Four “P’s” of late February – Pruning, Pre-emergents, Preparation, and Planting!

This is the four “P” season, time to prune, pre-emerge, prepare and plant in the Oklahoma garden. We have had unseasonably warm weather the last few weeks as Oklahoma does on occasion and already have daffodils blooming, a few fruit and ornamental trees in flower and buds popping on many other plant materials. This is a good season to prune trees, shrubs and most everything except spring flowering shrubs and fruit trees as pruning those now will result in reducing your early season harvest of flowers or fruit. When pruning trees and shrubs first prune out any dead wood or branches. Then prune to shape the tree or shrub as you hope to size or shape it. There are also many plants, like roses that respond well to harder pruning where you cut back the canes or braches to stimulate new energetic shoots from down low on the bush. Remember the new growth will usually come out from a bud or joint just below your cut. If you pay attention to the location of the bud on the joint you can even predict the direction of the new branch to assist you in shaping and directing the plant. Use clean and sharp cutting tools to make a clean cut instead of smashing or ripping the cut which will require longer for healing.
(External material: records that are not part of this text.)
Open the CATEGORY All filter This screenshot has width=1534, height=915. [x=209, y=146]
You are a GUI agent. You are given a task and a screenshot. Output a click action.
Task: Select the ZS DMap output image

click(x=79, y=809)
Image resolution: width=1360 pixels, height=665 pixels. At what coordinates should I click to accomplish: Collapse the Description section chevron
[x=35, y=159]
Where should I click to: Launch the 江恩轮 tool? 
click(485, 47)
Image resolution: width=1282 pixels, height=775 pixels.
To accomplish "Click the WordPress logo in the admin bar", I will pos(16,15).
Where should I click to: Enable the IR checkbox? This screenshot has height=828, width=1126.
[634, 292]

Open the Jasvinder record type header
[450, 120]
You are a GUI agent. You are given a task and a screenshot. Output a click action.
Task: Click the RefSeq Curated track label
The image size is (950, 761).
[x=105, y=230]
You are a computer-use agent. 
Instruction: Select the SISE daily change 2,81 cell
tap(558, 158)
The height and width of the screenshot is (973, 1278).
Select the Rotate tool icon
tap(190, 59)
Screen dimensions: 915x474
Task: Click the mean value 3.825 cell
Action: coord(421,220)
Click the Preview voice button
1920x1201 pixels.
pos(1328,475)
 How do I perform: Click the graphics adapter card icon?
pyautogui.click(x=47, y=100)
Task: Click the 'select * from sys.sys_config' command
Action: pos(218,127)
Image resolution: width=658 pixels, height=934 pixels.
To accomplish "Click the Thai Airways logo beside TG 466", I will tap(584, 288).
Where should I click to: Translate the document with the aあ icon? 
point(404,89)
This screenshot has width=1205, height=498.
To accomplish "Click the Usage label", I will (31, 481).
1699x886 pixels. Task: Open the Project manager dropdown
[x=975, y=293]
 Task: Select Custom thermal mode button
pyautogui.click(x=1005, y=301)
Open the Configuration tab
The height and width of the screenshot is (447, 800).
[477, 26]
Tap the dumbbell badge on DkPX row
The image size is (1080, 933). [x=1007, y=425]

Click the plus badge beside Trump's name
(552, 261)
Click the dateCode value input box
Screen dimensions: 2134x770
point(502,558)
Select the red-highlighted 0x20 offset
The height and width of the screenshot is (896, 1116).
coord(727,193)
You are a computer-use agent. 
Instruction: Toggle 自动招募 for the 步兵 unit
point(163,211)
If you hate to fight weeds and want to reduce your weed pulling frustration in your lawn or your flowerbeds, later in this growing season, this is the time to apply pre-emergent herbicides for control of warm season weeds and grasses. We usually apply different products on the lawn and in the flowerbeds. You need to identify your type of lawn grass to make sure you select the best herbicide to spray or spread as granules. Make certain not to use a pre-emergence herbicide on lawn or flower bed areas where you plan to sow seeds or if you have plants you like that come back from seed each year. These pre-emergent weed killers work by killing the seed as they start to germinate. Some pre-emergents kill grass seeds, others kill broadleaf weeds and some work on grasses and broadleaf’s. None can tell the difference between good seeds and bad seeds so do not use them where you plan to sow good seeds. Most pre-emergent’s work for four to twelve weeks after you apply them to your lawn or flowerbeds. They work best when watered in well after application. There are post emergent herbicides you can apply after the warm season weeds and grasses have germinated but they are more selective and more likely to burn or damage plants you don’t want to damage.

The third “P” is for preparation. We can already plant trees, shrubs and cool season crops this is the time to take soil tests, create new flowerbeds, add peat moss, compost or other organic matter to your existing flowerbeds before the main planting season for warm season crops. This is a great time to get your containers cleaned up, filled up with good soil and ready for planting. You can do a spray of dormant oil to help control scale and other pests before the season starts on your shrubs and trees.

We have entered the planting season and can now plant bareroot fruit trees, grapes, blackberries, raspberries, strawberries, rhubarb and horseradish. We can plant Irish potatoes, onion plants, onion sets and seed or plants of lettuce, cabbage, cauliflower, broccoli, and many other green leafy crops or root crops like radishes and carrots.

Take advantage of the pretty days to escape your cabin fever and get outside in your yard and engage in the four “P’s” of late February – pruning, pre-emergents, preparation, and planting.